=== DATA FOR ANALYSIS ===

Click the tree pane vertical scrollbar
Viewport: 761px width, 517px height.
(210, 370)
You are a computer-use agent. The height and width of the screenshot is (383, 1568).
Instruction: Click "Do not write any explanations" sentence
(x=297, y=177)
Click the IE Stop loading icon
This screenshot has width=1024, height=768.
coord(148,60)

===

● WORK TASK
Starting from the line with "Viewport: 761px width, 517px height." and ending with the final line of the data, quote every line exactly, both ends included.

● RESULT FOR THIS EXERCISE
Viewport: 761px width, 517px height.
(210, 370)
You are a computer-use agent. The height and width of the screenshot is (383, 1568).
Instruction: Click "Do not write any explanations" sentence
(x=297, y=177)
Click the IE Stop loading icon
This screenshot has width=1024, height=768.
coord(148,60)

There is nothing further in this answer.